> Data provided:
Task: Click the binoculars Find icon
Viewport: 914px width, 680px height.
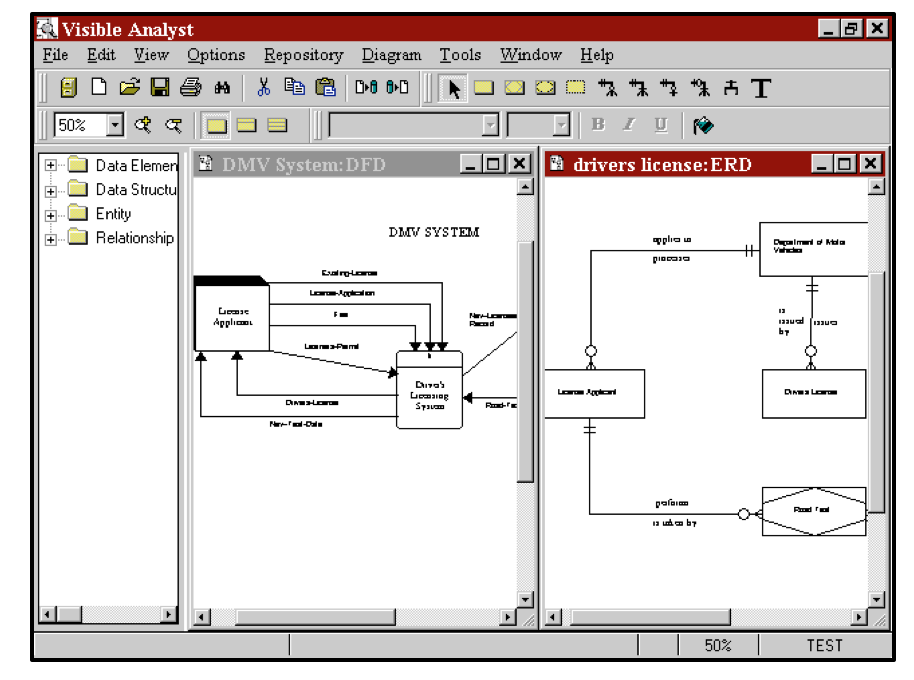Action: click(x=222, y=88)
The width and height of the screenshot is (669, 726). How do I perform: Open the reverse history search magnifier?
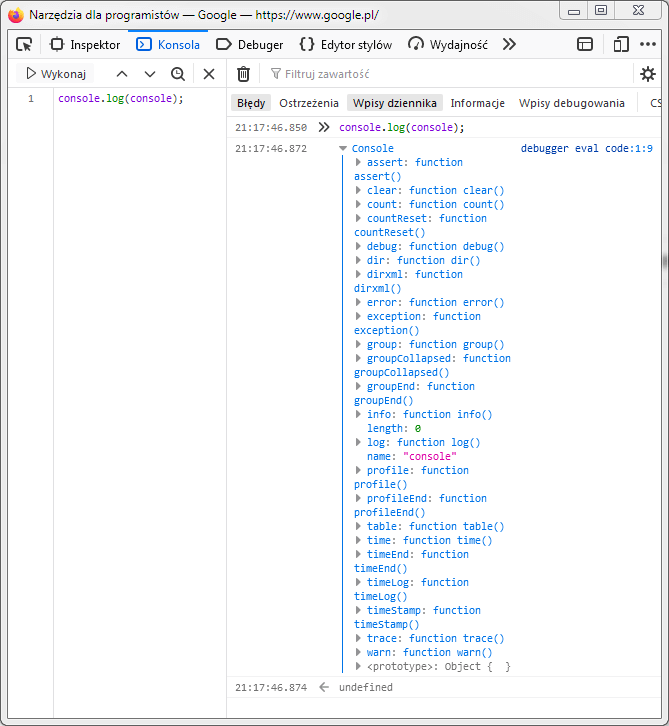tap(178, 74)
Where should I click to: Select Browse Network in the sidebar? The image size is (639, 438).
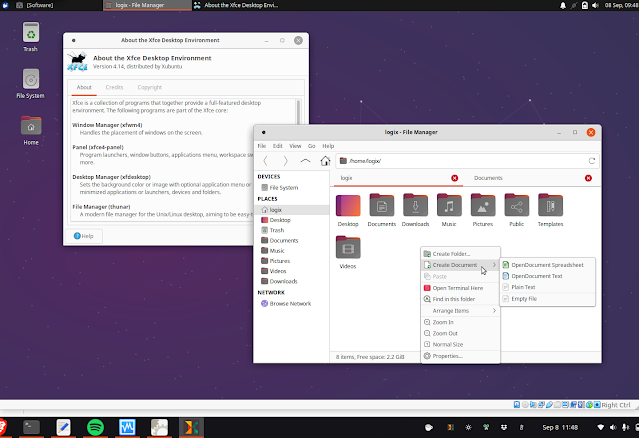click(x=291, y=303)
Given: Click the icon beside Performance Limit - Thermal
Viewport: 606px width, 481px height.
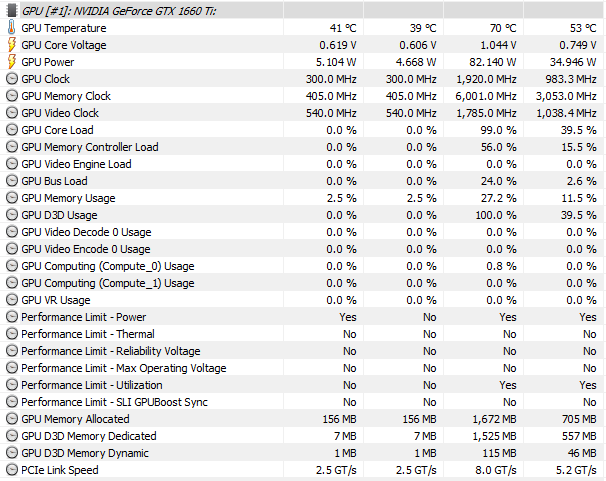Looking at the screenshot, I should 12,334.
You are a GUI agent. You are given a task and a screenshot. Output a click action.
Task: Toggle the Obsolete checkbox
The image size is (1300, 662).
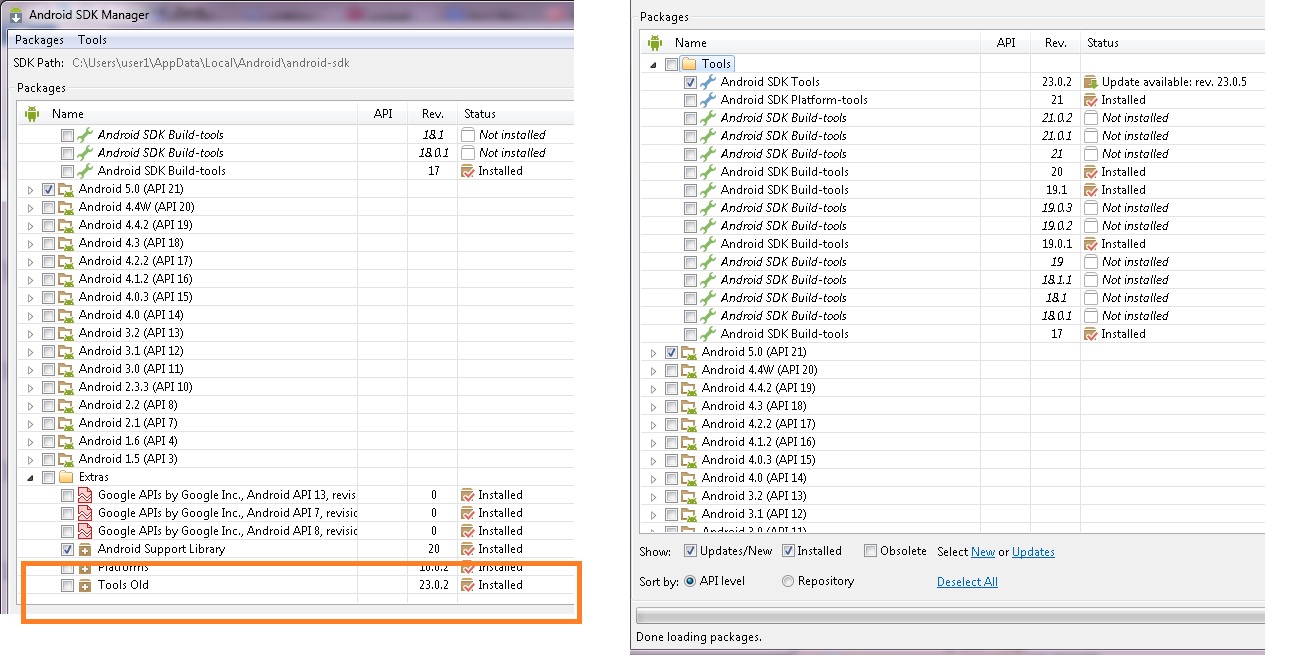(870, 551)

> Assignment:
An exact copy of the lines from the one with "Given: Click the" through the end of the entries above, both included, is the whole answer. It contains no pictures.

> Exercise response:
Given: Click the icon beside Performance Limit - Thermal
Viewport: 606px width, 481px height.
Looking at the screenshot, I should 12,334.
You are a GUI agent. You are given a task and a screenshot. Output a click action.
Task: Toggle the Obsolete checkbox
The image size is (1300, 662).
(870, 551)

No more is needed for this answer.